REQUIRED WORK
Please copy out every line of the records below, word for word and in the same order.

INFORMATION GIVEN

= = = = = = =

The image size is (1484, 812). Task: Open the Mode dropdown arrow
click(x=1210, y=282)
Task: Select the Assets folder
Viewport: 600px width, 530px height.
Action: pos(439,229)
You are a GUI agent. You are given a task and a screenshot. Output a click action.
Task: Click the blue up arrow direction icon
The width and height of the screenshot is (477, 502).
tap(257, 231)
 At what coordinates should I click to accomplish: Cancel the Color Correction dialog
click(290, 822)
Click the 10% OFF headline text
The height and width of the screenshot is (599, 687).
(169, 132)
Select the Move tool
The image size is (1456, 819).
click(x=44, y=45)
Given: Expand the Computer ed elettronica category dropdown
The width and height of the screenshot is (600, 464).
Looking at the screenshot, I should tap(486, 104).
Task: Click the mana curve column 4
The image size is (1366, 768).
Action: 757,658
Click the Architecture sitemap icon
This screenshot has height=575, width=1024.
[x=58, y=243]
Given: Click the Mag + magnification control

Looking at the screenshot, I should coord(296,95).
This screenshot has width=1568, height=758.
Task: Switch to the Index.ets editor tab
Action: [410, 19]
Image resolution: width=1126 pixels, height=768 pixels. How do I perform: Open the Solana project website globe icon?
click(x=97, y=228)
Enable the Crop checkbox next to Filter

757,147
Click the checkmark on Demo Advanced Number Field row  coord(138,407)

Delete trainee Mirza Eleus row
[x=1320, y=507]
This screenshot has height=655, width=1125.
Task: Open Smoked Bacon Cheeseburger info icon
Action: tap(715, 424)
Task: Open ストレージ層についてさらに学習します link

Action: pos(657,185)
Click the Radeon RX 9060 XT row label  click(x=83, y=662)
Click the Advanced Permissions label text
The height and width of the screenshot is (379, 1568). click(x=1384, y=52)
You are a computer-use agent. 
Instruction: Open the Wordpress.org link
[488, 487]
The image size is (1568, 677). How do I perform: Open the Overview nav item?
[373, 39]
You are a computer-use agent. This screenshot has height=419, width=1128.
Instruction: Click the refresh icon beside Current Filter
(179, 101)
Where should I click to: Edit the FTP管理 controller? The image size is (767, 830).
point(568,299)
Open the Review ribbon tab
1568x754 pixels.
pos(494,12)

= = = = = = =

RESULT
The image size is (1484, 812). Task: Open the Mode dropdown arrow
click(x=1210, y=282)
Task: Select the Assets folder
Viewport: 600px width, 530px height.
Action: pos(439,229)
You are a GUI agent. You are given a task and a screenshot. Output a click action.
Task: Click the blue up arrow direction icon
The width and height of the screenshot is (477, 502).
tap(257, 231)
 At what coordinates should I click to accomplish: Cancel the Color Correction dialog
click(290, 822)
Click the 10% OFF headline text
The height and width of the screenshot is (599, 687).
(169, 132)
Select the Move tool
The image size is (1456, 819).
click(x=44, y=45)
Given: Expand the Computer ed elettronica category dropdown
The width and height of the screenshot is (600, 464).
Looking at the screenshot, I should tap(486, 104).
Task: Click the mana curve column 4
The image size is (1366, 768).
Action: 757,658
Click the Architecture sitemap icon
This screenshot has height=575, width=1024.
[x=58, y=243]
Given: Click the Mag + magnification control

Looking at the screenshot, I should coord(296,95).
This screenshot has width=1568, height=758.
Task: Switch to the Index.ets editor tab
Action: [410, 19]
Image resolution: width=1126 pixels, height=768 pixels. How do I perform: Open the Solana project website globe icon?
click(x=97, y=228)
Enable the Crop checkbox next to Filter

757,147
Click the checkmark on Demo Advanced Number Field row  coord(138,407)

Delete trainee Mirza Eleus row
[x=1320, y=507]
This screenshot has height=655, width=1125.
Task: Open Smoked Bacon Cheeseburger info icon
Action: tap(715, 424)
Task: Open ストレージ層についてさらに学習します link

Action: pos(657,185)
Click the Radeon RX 9060 XT row label  click(x=83, y=662)
Click the Advanced Permissions label text
The height and width of the screenshot is (379, 1568). click(x=1384, y=52)
You are a computer-use agent. 
Instruction: Open the Wordpress.org link
[488, 487]
The image size is (1568, 677). How do I perform: Open the Overview nav item?
[373, 39]
You are a computer-use agent. This screenshot has height=419, width=1128.
Instruction: Click the refresh icon beside Current Filter
(179, 101)
Where should I click to: Edit the FTP管理 controller? The image size is (767, 830).
point(568,299)
Open the Review ribbon tab
1568x754 pixels.
pos(494,12)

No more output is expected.